• [WORK REQUEST]: The result should be a word-for-word retyping of the entries below, free of pictures.

%%

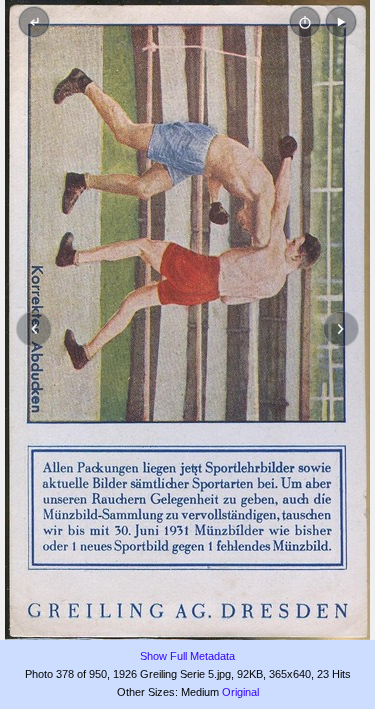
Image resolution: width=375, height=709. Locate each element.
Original (240, 692)
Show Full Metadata (187, 656)
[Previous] (34, 329)
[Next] (341, 329)
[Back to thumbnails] (34, 22)
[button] (341, 22)
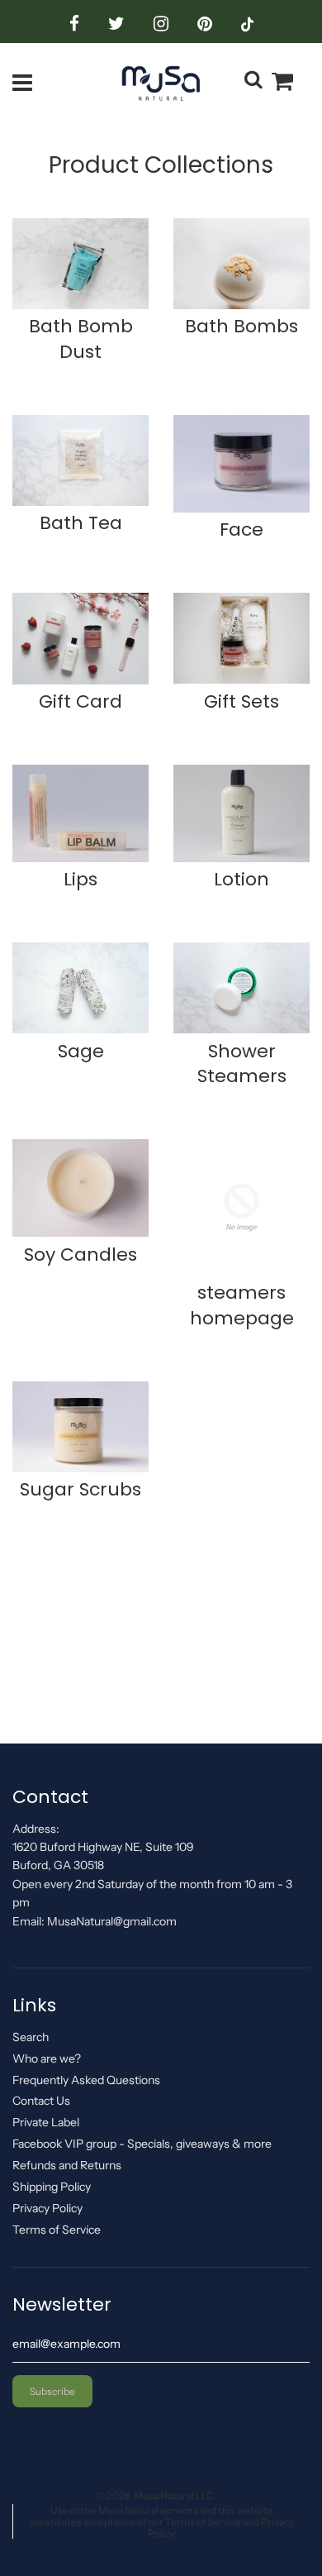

%%

• [ANSWER SECTION]:
Image resolution: width=375, height=709. Locate each element.
Original (240, 692)
Show Full Metadata (187, 656)
[Previous] (34, 329)
[Next] (341, 329)
[Back to thumbnails] (34, 22)
[button] (341, 22)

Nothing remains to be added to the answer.